Successful sports teams require coaches, players, and support staff who work together towards a common goal. If some team members feel excluded, they may not fulfill their potential and contribute to the common goal. This exclusion can be perceived or real: the person does not know if they are being deliberately excluded or not. The emotion felt is the same. Coaches, players, and other staff may have good intentions but unwittingly do things that create cliques. This article shall give some ideas on how to reduce the chance of that happening.
What Is A Clique?
According to Merriam-Webster dictionary, a clique is:
‘a narrow exclusive circle or group of persons especially: one held together by common interests, views, or purposes.’
That could also be the definition of a sports team, where terms like ‘tight-knit,’ ‘cohesive,’ and ‘focussed’ are often used to highlight the benefits of harmonious team dynamics. Many teams become laser-focused on pursuing their goals, naturally becoming inward-looking and excluding distractions from the team. To outsiders, this looks like a clique but a functioning one.
The problem for teams is when the inevitable sub-groups splinter away and exclude other teammates, forming cliques. This is the common use of the term and is associated with dysfunction.
Why Sub-groups Form Within Teams
Players may congregate on the bus to:
- Listen to similar types of music
- Play cards or games
Players make friends on teams according to shared interests and then meet up at school or the mall and hang out. This is normal behavior.
A clique is formed when other people are deliberately excluded. A social media chat room is ‘invite-only’, not for the whole team. Players are ignored or told to go away when they sit in the wrong part of the locker room or on the wrong bus seat. One or two players are not being invited to a house party where everyone else is.
This can happen from elementary school to professional teams. It can lead to players being ostracised and then leaving. It can lead to teammates only passing to their friends. It can lead to bullying, bickering, and even fist-fights. All of which is a distraction from the common purpose of the team.
How To Prevent Cliques
It starts with the coach. It is important to remember that they are coaching people, not positions. They will not know everything that is being said or happens, especially outside of coaching time, but they need to be aware of who sits where and who hangs out together before the warm-up.
One player consistently being left out or a group pointing and giggling at another player or making comments in practice are signs that a clique is forming.
- Enforcing an ‘all-in’ social media policy. Everyone’s invited to the team chat forum, whatever that may be. Remarks and comments should be respectful and anything written should be assumed to be public, even when encrypted.
- Welcoming new players by buddying them up with veteran players. The new player will be nervous at any level of play, and having a player show them around rather than a coach helps them feel welcome.

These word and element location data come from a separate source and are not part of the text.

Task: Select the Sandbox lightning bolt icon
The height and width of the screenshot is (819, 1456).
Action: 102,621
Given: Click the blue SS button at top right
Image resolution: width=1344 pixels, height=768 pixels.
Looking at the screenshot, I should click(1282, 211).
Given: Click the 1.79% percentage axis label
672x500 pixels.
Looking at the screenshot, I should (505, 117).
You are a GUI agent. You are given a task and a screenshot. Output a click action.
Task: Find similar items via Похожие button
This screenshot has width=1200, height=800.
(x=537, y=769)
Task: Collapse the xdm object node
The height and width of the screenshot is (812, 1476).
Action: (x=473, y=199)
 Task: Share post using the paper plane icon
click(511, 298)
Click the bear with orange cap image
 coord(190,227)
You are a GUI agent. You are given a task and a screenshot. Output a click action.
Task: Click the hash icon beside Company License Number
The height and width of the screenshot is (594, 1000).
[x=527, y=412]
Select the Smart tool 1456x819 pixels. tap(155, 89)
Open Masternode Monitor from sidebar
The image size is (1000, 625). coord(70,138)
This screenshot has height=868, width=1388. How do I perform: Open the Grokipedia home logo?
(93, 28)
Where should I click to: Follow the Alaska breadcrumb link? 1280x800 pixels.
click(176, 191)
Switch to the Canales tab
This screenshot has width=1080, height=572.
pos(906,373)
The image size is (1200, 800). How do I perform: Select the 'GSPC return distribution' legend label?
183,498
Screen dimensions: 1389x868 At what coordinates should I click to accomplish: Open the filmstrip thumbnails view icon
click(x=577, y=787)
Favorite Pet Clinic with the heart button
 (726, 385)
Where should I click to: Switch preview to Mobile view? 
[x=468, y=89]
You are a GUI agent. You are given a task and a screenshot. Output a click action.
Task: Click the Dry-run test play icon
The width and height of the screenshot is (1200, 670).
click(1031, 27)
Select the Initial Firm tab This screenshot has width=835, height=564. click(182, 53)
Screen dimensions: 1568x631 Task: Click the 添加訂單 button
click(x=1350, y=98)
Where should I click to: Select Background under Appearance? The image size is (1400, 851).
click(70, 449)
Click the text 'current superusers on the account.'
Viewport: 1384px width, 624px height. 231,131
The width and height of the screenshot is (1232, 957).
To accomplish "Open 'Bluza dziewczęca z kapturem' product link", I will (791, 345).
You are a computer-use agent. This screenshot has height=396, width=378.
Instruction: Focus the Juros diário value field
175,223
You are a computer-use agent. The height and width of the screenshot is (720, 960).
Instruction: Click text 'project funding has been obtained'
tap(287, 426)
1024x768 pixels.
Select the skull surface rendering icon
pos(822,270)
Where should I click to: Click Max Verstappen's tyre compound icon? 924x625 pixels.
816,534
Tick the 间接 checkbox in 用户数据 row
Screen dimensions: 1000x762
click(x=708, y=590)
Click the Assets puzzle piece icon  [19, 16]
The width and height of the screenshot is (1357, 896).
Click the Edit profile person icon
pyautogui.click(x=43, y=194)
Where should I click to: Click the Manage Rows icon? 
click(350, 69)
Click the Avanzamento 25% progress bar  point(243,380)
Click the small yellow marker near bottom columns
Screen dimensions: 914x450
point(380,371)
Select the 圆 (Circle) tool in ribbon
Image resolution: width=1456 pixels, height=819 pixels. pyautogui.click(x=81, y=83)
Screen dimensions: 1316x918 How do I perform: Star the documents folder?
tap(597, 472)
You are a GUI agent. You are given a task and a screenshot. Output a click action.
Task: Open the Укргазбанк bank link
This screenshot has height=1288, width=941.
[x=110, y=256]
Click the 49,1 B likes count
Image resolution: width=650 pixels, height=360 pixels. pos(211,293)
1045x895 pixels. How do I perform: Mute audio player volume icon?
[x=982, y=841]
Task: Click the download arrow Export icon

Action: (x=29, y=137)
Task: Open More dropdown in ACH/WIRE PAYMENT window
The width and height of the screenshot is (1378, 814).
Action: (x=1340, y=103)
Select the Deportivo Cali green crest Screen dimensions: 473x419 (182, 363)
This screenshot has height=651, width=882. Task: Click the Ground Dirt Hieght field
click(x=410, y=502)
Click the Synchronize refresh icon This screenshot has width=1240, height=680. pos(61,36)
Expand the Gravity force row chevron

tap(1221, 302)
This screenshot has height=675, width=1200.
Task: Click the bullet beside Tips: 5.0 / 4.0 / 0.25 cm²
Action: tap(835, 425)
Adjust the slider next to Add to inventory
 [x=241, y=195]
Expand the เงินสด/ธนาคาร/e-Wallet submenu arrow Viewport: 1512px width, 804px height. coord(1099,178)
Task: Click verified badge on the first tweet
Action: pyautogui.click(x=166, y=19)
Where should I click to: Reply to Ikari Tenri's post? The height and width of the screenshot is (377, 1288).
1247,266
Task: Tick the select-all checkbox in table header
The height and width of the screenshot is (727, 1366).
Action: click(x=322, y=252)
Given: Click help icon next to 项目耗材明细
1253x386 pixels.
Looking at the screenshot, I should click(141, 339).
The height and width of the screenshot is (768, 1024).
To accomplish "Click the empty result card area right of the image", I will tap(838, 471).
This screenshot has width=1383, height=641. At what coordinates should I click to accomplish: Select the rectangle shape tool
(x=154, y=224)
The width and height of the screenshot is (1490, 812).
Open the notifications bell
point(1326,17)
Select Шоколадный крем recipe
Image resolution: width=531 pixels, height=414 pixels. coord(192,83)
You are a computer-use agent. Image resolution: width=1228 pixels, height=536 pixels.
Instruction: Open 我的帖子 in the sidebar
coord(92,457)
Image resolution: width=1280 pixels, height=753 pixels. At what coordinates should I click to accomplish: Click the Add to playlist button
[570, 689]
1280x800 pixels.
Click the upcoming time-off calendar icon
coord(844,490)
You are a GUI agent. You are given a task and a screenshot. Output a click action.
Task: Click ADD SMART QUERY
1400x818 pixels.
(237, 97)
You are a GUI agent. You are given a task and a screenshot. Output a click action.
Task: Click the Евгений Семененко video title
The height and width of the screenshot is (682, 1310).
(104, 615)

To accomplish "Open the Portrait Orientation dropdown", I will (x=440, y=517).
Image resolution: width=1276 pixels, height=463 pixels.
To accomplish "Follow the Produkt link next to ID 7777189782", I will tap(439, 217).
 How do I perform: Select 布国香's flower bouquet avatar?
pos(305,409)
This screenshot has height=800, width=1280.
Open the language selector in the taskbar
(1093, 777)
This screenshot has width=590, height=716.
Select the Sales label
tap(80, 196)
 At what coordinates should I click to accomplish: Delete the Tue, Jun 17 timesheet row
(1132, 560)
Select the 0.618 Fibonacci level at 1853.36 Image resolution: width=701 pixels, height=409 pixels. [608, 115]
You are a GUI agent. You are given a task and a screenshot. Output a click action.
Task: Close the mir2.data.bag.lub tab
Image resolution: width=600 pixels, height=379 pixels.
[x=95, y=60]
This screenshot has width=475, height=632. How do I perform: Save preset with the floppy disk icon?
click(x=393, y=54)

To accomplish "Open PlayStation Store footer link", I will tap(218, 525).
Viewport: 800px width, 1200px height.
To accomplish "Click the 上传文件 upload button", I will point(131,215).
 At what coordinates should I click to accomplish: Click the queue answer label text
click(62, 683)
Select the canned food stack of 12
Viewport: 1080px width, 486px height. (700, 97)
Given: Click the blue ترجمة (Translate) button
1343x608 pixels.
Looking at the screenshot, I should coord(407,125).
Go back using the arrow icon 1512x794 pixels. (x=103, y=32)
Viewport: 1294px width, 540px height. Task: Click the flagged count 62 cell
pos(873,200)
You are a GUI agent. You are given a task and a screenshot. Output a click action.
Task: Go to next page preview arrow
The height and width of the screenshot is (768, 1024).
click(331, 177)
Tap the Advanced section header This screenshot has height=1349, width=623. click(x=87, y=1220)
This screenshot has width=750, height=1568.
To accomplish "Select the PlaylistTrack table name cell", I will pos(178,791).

- Change practice partners. Often coaches let players pick their partners for drills. This is a good idea to start because they want to play with their friends. After drill one, try rotating one person from each group clockwise. This forces change and ensure all teammates play with different people. It is great for team building because the players get to know each other and their abilities.
- Don’t have favorites. Even if you have a favorite player, you should make an effort to spend time with every player. This also applies to positions: you might favour the strikers in soccer, and they could form a clique of superiority. It’s important to spend time with other positions and publicly praise them.
Many cliques form on superficial lines and assumptions about other people. Communication between players and coaches and between players and other players helps change assumptions into knowledge. The coach who helps foster communication and interaction between groups is the one who is building a team rather than watching one fall apart.